Retrieval-Augmented Generation — Prompt Engineering

You are an expert in RAG (Retrieval-Augmented Generation) prompt patterns for crafting effective AI prompts that ground model responses in retrieved context documents.

Overview

Retrieval-Augmented Generation combines information retrieval with language model generation. Instead of relying solely on the model's parametric knowledge, RAG systems retrieve relevant documents from an external knowledge base and inject them into the prompt as context. The model then generates answers grounded in this retrieved information. Prompt design is the critical bridge between retrieval and generation — it determines whether the model uses, ignores, or hallucinates beyond the provided context.

Core Concepts

Context Injection

Placing retrieved documents or passages into the prompt in a structured format so the model can reference them when generating a response.

Grounding Instructions

Explicit directives telling the model to base its answer only on the provided context and to acknowledge when the context is insufficient.

Citation and Attribution

Requiring the model to reference which source document(s) support each claim in its response.

Context Window Management

Strategies for fitting retrieved content within token limits: truncation, summarization, relevance ranking, and chunking.

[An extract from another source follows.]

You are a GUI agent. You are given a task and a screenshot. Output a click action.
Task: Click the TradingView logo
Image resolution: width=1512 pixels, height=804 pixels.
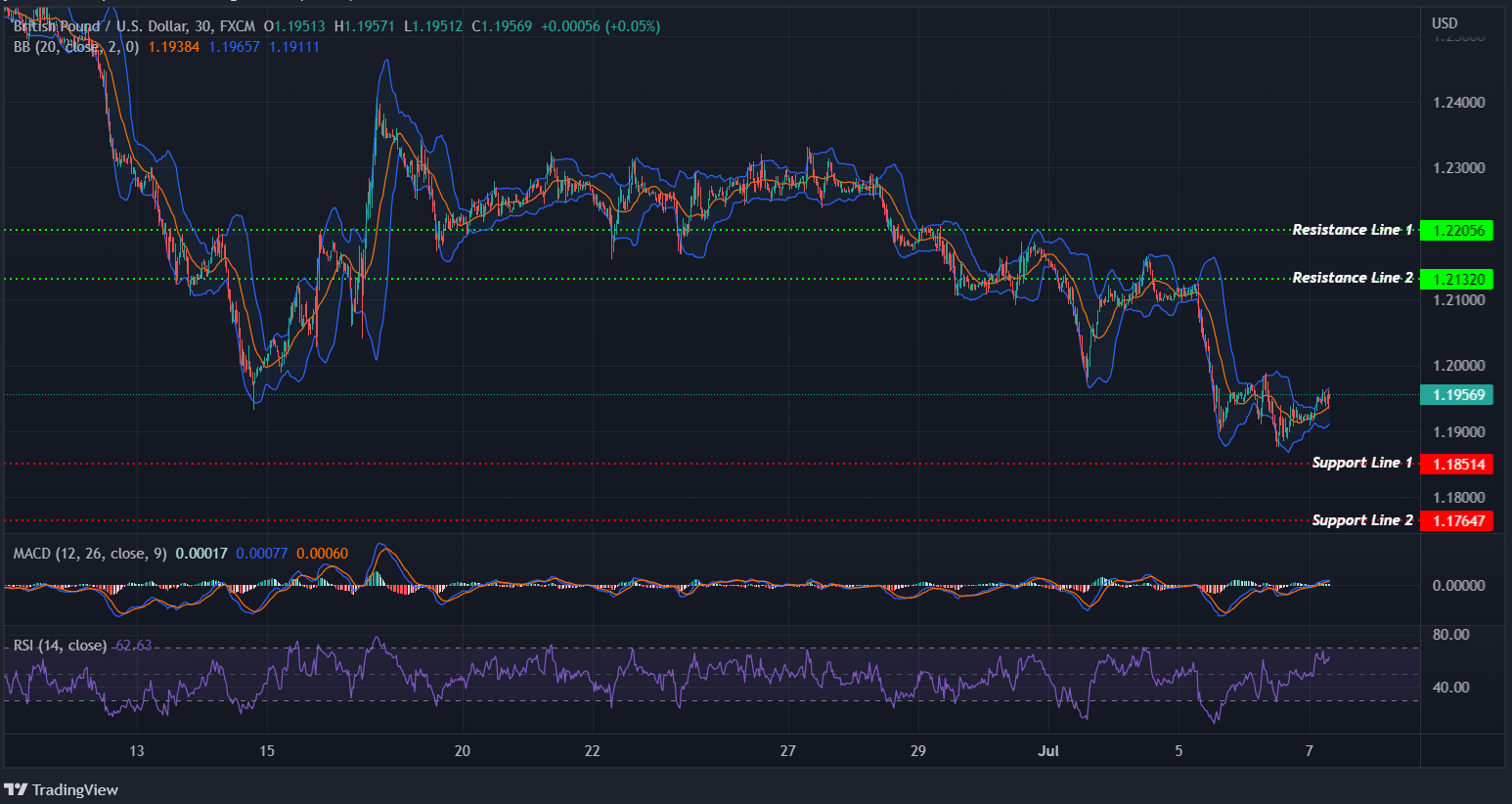coord(17,789)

Faithfulness vs. Helpfulness Tension

Balancing the instruction to stay grounded in context with the user's expectation of a complete, helpful answer. Explicit rules resolve this tension.

Implementation Patterns

Basic RAG Prompt

Prompt:
Answer the user's question based ONLY on the provided context documents.
If the context does not contain enough information to answer, say
"I don't have enough information to answer this."

Context:
---
[Document 1: Employee Handbook - Leave Policy]
Full-time employees accrue 15 days of PTO per year. PTO accrues monthly
at 1.25 days per month. Unused PTO carries over up to a maximum of 30
days. Employees must give 2 weeks notice for planned leave exceeding
5 consecutive days.
---
[Document 2: Employee Handbook - Sick Leave]
Employees receive 10 sick days per year. Sick leave does not carry over.
A doctor's note is required for absences exceeding 3 consecutive days.
---

User Question: How many vacation days do I get per year, and can I carry
them over?

RAG with Citation Requirements

Prompt:
You are a research assistant. Answer the question using ONLY the
provided sources. After each factual claim, cite the source in brackets
like [Source 1].

If multiple sources support a claim, cite all of them. If no source
supports a claim, do not make it — instead note the gap.

Sources:
[Source 1] "Climate Change Impact Report 2025" - Global average
temperatures rose 1.2C above pre-industrial levels as of 2024...

[Source 2] "IPCC Sixth Assessment Summary" - Sea levels are projected
to rise 0.3-1.0m by 2100 under moderate emission scenarios...

[Source 3] "Arctic Ice Monitor Q4 2025" - Arctic sea ice extent reached
a record low of 3.74 million sq km in September 2025...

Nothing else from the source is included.